#### Task details
Would you please print the data a second time, exactly as it stands?

#### Stored data
*** Block opens ***
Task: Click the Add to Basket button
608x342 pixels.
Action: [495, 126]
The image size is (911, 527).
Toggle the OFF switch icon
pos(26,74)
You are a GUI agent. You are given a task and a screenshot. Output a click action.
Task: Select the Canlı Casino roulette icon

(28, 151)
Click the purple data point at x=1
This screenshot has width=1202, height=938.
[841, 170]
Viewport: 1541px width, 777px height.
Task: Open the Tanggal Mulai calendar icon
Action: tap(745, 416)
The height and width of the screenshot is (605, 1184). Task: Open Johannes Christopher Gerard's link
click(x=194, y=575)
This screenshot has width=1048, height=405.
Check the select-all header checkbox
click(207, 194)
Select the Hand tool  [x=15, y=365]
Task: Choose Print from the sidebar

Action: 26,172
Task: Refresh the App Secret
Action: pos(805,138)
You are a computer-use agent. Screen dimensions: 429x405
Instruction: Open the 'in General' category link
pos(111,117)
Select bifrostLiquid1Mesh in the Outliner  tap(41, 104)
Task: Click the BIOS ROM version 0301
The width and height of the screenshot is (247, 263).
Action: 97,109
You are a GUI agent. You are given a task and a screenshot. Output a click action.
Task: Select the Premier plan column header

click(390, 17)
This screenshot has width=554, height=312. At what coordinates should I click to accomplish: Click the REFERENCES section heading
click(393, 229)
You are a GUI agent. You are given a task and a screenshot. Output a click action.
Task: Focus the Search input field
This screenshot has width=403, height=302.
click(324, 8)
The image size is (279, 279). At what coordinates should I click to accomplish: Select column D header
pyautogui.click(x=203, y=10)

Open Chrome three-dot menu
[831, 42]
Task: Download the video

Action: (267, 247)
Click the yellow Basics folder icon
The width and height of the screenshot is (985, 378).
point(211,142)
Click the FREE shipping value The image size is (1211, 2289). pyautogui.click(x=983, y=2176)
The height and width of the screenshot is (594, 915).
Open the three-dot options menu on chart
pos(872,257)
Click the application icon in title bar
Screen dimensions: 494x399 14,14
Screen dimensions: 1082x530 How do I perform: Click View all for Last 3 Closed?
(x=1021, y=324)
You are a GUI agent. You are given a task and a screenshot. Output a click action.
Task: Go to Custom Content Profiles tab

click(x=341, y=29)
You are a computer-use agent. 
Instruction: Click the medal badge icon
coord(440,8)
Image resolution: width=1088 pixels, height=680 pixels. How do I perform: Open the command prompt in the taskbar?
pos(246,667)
*** Block closes ***
#### Solved exercise
Task: Click the Add to Basket button
608x342 pixels.
Action: [495, 126]
The image size is (911, 527).
Toggle the OFF switch icon
pos(26,74)
You are a GUI agent. You are given a task and a screenshot. Output a click action.
Task: Select the Canlı Casino roulette icon

(28, 151)
Click the purple data point at x=1
This screenshot has width=1202, height=938.
[841, 170]
Viewport: 1541px width, 777px height.
Task: Open the Tanggal Mulai calendar icon
Action: tap(745, 416)
The height and width of the screenshot is (605, 1184). Task: Open Johannes Christopher Gerard's link
click(x=194, y=575)
This screenshot has width=1048, height=405.
Check the select-all header checkbox
click(207, 194)
Select the Hand tool  [x=15, y=365]
Task: Choose Print from the sidebar

Action: 26,172
Task: Refresh the App Secret
Action: pos(805,138)
You are a computer-use agent. Screen dimensions: 429x405
Instruction: Open the 'in General' category link
pos(111,117)
Select bifrostLiquid1Mesh in the Outliner  tap(41, 104)
Task: Click the BIOS ROM version 0301
The width and height of the screenshot is (247, 263).
Action: 97,109
You are a GUI agent. You are given a task and a screenshot. Output a click action.
Task: Select the Premier plan column header

click(390, 17)
This screenshot has width=554, height=312. At what coordinates should I click to accomplish: Click the REFERENCES section heading
click(393, 229)
You are a GUI agent. You are given a task and a screenshot. Output a click action.
Task: Focus the Search input field
This screenshot has width=403, height=302.
click(324, 8)
The image size is (279, 279). At what coordinates should I click to accomplish: Select column D header
pyautogui.click(x=203, y=10)

Open Chrome three-dot menu
[831, 42]
Task: Download the video

Action: (267, 247)
Click the yellow Basics folder icon
The width and height of the screenshot is (985, 378).
point(211,142)
Click the FREE shipping value The image size is (1211, 2289). pyautogui.click(x=983, y=2176)
The height and width of the screenshot is (594, 915).
Open the three-dot options menu on chart
pos(872,257)
Click the application icon in title bar
Screen dimensions: 494x399 14,14
Screen dimensions: 1082x530 How do I perform: Click View all for Last 3 Closed?
(x=1021, y=324)
You are a GUI agent. You are given a task and a screenshot. Output a click action.
Task: Go to Custom Content Profiles tab

click(x=341, y=29)
You are a computer-use agent. 
Instruction: Click the medal badge icon
coord(440,8)
Image resolution: width=1088 pixels, height=680 pixels. How do I perform: Open the command prompt in the taskbar?
pos(246,667)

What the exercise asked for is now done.